Exercise directions :: Reproduce the article below on predicting US politicians' party affiliation with fasttext word for word, from its title through the final line of code.

Predicting party affiliation of US politicians using fasttext

Marton Trencseni - Sun 20 June 2021 - Data

Introduction

Recently a colleague pointed me to the excellent fasttext text classification library from Facebook. The promise of fasttext is that we don't have to bother with regularizing the text, tokenizing, hand-engineering the tokens. We just feed the raw text and labels, and get a working classifier model within seconds.

Fasttext

There is a short 4 page paper describing the topline architecture of fasttext here. As of 2016, when the paper was written, fasttext was on-par with deep neural networks for text classification tasks. FastText: Under the Hood from Towards Data Science explains some of the internals of fasttext, I will not discuss it here.

The ipython notebook is up on Github.

Dataset

I wanted to use an interesting and relatable toy dataset, so I went with a dump of 1.2M tweets from U.S. politicians, such as Donald Trump and Adam Schiff. The dataset contains a total of 1,243,370 tweets from a total of 548 politicians.

I tried two toy exercises with this dataset:

  1. build a binary classification model to predict the political affiliation (Democrat or Republican) of the author (ignoring Independents and Libertarians)
  2. build a model to predict the author of a tweet (harder)

Trump Schiff

Enriching the dataset

To run the above exercises, I need to transform the tweets into a list of tuples like:

(screen_name, party, text)

Like:

(screen_name='RepAdamSchiff', party='Democrat', text='Admin review should be accompanied by thorough investigation by both House & Senate Intel Committees, perhaps meeting in joint session.')

screen_name and text is in the json files, but party is not. For that, I wrote a script to scrape each politician's Wikipedia page, which contains the party in a structured format in the page's infobox:

Wikipedia.

The function is called with the poitician's name attached to the Twitter account, which is also contained in the data dump:

def fetch_politician_info(name):
    info = {}
    info['name'] = name
    info['wiki_page'] = ''
    info['party'] = ''
    try:
        normalized_name = normalize_name(name)

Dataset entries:
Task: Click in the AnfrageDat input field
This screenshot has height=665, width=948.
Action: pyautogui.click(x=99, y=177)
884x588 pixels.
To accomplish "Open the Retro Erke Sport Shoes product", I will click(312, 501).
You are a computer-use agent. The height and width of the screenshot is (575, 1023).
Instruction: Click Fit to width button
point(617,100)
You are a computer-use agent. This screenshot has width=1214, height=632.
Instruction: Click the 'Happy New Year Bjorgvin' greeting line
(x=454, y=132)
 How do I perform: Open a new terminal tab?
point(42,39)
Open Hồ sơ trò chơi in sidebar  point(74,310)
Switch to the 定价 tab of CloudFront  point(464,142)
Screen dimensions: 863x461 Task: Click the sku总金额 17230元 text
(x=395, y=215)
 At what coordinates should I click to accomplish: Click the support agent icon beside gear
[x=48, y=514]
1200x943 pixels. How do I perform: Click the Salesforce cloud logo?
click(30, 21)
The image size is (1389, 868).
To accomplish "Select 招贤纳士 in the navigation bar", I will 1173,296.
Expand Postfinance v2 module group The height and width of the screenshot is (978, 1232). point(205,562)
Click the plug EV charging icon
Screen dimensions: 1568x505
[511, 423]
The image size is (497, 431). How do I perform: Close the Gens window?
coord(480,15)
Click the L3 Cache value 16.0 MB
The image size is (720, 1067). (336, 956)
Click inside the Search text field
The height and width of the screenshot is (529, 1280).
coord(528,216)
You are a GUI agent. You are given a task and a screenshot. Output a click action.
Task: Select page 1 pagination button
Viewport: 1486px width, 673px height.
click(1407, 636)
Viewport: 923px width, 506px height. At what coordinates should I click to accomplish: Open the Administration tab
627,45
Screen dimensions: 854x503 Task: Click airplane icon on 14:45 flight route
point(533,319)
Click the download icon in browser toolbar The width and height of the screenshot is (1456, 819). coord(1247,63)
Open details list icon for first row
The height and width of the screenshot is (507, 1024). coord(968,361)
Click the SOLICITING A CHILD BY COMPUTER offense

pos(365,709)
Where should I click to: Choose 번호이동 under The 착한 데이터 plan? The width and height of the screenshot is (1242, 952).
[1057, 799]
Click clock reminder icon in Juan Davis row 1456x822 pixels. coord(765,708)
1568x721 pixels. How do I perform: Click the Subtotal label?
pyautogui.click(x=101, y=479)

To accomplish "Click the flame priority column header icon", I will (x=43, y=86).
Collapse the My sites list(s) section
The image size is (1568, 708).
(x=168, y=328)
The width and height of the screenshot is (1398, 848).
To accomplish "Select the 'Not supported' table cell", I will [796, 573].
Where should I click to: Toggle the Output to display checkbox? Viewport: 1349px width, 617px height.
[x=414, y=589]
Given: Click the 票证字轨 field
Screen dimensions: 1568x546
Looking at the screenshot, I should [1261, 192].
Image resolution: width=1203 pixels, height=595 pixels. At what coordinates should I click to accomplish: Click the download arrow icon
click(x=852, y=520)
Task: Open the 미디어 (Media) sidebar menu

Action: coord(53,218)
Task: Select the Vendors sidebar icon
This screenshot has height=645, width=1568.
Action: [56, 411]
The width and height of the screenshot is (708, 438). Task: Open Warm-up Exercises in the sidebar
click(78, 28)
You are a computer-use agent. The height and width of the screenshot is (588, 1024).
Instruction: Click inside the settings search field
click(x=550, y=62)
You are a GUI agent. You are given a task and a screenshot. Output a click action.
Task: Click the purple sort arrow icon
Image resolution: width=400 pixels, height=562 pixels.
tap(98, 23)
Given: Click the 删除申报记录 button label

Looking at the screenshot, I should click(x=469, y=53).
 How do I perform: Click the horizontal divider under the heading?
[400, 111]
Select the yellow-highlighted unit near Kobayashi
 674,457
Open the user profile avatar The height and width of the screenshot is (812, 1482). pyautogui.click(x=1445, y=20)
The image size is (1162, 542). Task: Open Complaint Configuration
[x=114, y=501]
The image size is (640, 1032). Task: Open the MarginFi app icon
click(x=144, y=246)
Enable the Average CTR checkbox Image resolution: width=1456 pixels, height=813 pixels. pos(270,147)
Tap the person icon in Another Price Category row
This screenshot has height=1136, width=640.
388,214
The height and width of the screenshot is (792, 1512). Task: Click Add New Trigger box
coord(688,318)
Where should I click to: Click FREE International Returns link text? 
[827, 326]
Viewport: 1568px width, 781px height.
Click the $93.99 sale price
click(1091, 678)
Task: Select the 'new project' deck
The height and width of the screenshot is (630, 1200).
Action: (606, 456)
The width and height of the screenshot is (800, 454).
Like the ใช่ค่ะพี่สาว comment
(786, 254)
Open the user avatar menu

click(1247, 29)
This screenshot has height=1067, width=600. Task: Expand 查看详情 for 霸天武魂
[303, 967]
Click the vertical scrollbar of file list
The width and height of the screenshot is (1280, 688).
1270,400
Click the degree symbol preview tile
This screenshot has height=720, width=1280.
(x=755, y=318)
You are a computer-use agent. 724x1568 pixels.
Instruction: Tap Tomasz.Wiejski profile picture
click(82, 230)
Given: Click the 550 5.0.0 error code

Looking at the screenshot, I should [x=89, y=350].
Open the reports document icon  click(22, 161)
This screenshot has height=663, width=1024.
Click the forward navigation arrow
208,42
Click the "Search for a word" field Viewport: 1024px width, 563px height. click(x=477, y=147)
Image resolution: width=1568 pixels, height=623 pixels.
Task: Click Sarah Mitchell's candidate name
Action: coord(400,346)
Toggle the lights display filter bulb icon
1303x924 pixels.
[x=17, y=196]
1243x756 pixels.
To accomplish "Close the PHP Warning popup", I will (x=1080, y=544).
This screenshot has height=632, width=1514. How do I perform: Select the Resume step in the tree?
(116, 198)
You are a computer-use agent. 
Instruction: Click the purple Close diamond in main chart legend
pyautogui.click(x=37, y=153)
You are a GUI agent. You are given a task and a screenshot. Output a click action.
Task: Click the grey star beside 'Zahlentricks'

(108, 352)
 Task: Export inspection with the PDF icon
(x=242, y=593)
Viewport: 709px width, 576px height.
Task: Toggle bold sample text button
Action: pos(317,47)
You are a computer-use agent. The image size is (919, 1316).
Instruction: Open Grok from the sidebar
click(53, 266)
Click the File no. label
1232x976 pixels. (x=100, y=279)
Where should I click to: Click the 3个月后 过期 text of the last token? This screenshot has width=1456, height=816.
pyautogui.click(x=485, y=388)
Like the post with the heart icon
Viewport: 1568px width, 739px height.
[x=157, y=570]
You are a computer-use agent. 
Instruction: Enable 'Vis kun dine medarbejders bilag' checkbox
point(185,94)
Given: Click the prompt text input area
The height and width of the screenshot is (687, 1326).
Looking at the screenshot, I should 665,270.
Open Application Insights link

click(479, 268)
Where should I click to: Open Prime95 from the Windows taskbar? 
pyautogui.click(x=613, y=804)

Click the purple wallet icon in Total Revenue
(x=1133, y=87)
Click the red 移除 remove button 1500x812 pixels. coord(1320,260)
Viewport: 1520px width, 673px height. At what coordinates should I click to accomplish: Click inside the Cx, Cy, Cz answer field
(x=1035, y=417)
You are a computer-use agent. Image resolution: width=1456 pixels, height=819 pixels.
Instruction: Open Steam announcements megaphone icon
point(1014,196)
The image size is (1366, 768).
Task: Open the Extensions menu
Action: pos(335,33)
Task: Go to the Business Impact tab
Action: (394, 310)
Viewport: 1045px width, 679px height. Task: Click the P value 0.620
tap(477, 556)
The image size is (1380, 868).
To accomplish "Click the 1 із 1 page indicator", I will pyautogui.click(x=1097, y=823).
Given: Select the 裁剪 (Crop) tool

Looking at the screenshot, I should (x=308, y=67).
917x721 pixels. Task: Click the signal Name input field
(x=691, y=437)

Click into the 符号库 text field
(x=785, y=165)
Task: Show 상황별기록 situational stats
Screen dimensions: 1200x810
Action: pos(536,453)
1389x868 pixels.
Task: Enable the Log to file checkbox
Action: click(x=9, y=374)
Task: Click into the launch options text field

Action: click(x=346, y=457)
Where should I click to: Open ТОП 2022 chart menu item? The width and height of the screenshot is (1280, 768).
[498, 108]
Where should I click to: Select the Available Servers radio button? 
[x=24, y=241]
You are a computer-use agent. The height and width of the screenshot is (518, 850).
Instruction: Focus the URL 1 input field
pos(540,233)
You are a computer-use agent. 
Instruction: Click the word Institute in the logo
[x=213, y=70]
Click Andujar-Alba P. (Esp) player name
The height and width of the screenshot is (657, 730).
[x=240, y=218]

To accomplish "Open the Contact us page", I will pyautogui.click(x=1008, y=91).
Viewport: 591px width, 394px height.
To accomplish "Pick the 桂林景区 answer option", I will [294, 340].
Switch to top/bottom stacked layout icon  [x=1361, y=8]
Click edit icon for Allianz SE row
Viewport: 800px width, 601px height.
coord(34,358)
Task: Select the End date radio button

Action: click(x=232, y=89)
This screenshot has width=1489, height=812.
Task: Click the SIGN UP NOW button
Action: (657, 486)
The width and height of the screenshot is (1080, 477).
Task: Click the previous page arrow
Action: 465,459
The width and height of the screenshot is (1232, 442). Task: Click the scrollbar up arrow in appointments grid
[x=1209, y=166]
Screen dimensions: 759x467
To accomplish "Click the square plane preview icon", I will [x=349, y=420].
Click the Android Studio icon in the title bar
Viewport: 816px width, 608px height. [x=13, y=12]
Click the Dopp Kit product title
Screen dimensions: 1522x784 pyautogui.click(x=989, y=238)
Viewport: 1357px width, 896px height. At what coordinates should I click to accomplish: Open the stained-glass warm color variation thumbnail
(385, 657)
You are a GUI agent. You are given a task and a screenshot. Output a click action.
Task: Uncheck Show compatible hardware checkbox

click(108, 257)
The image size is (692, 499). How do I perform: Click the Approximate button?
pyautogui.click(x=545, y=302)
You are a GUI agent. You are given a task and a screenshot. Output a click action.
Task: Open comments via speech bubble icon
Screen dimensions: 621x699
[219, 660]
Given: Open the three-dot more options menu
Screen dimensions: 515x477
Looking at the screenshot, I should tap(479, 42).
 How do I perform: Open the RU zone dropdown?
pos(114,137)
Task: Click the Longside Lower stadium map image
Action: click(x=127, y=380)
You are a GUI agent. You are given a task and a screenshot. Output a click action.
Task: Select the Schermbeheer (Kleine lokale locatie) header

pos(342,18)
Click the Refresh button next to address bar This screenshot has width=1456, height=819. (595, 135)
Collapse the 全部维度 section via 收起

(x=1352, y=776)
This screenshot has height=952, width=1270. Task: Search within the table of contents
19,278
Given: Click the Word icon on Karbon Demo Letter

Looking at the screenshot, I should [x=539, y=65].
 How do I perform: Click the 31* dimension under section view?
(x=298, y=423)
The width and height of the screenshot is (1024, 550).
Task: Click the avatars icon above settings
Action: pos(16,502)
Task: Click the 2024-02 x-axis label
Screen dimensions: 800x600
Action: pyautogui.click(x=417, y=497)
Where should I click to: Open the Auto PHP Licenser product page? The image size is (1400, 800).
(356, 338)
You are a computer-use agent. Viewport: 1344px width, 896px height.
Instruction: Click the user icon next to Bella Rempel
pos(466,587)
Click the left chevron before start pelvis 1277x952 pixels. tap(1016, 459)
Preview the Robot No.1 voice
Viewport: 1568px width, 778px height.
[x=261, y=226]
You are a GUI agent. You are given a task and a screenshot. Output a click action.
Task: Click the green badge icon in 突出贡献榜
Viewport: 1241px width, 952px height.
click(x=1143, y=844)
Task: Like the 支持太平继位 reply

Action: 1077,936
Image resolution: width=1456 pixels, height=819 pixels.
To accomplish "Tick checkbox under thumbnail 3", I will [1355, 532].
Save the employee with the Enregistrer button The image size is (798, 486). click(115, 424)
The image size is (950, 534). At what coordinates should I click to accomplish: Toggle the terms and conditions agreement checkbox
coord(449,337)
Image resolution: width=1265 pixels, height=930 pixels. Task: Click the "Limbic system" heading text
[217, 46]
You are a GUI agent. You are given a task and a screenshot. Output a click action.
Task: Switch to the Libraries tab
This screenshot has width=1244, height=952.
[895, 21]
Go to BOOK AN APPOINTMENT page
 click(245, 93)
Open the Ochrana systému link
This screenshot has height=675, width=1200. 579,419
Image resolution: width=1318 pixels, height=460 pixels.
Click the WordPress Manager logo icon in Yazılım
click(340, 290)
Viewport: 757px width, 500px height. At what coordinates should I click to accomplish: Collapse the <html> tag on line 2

Final result ::
Predicting party affiliation of US politicians using fasttext

Marton Trencseni - Sun 20 June 2021 - Data

Introduction

Recently a colleague pointed me to the excellent fasttext text classification library from Facebook. The promise of fasttext is that we don't have to bother with regularizing the text, tokenizing, hand-engineering the tokens. We just feed the raw text and labels, and get a working classifier model within seconds.

Fasttext

There is a short 4 page paper describing the topline architecture of fasttext here. As of 2016, when the paper was written, fasttext was on-par with deep neural networks for text classification tasks. FastText: Under the Hood from Towards Data Science explains some of the internals of fasttext, I will not discuss it here.

The ipython notebook is up on Github.

Dataset

I wanted to use an interesting and relatable toy dataset, so I went with a dump of 1.2M tweets from U.S. politicians, such as Donald Trump and Adam Schiff. The dataset contains a total of 1,243,370 tweets from a total of 548 politicians.

I tried two toy exercises with this dataset:

  1. build a binary classification model to predict the political affiliation (Democrat or Republican) of the author (ignoring Independents and Libertarians)
  2. build a model to predict the author of a tweet (harder)

Trump Schiff

Enriching the dataset

To run the above exercises, I need to transform the tweets into a list of tuples like:

(screen_name, party, text)

Like:

(screen_name='RepAdamSchiff', party='Democrat', text='Admin review should be accompanied by thorough investigation by both House & Senate Intel Committees, perhaps meeting in joint session.')

screen_name and text is in the json files, but party is not. For that, I wrote a script to scrape each politician's Wikipedia page, which contains the party in a structured format in the page's infobox:

Wikipedia.

The function is called with the poitician's name attached to the Twitter account, which is also contained in the data dump:

def fetch_politician_info(name):
    info = {}
    info['name'] = name
    info['wiki_page'] = ''
    info['party'] = ''
    try:
        normalized_name = normalize_name(name)